[Dataset items]
•••••

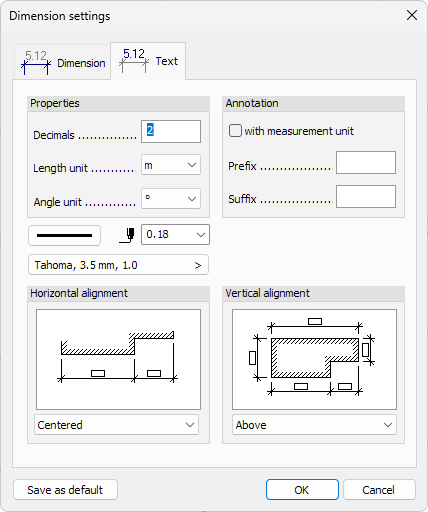The height and width of the screenshot is (512, 428).
Task: Close the Dimension settings dialog
Action: tap(412, 15)
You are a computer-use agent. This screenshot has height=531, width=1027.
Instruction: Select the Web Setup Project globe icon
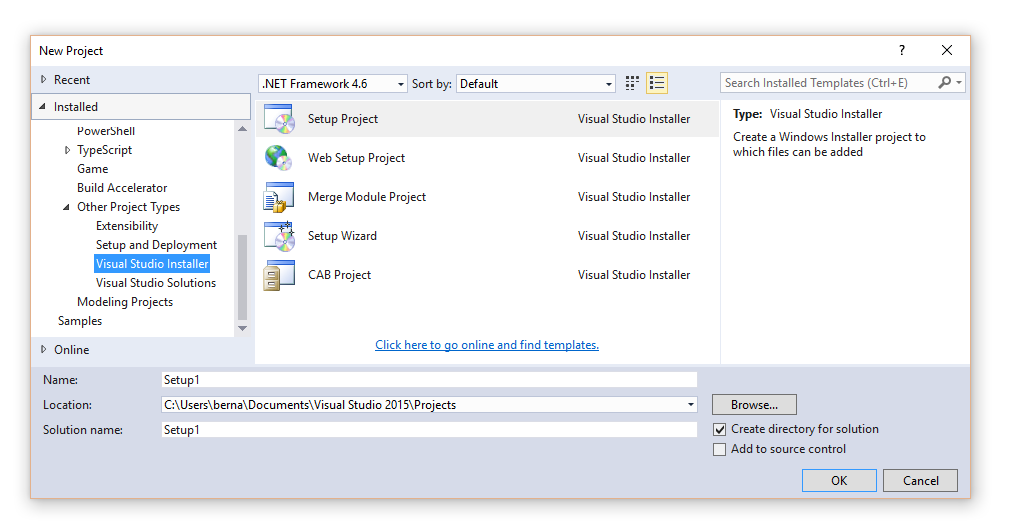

•••••

Could you copy exactly, and with no pictures, the lines above from the one containing "You are a computer-use" through the last line, both included?

**ANSWER TO THIS PROBLEM**
You are a computer-use agent. This screenshot has height=531, width=1027.
Instruction: Select the Web Setup Project globe icon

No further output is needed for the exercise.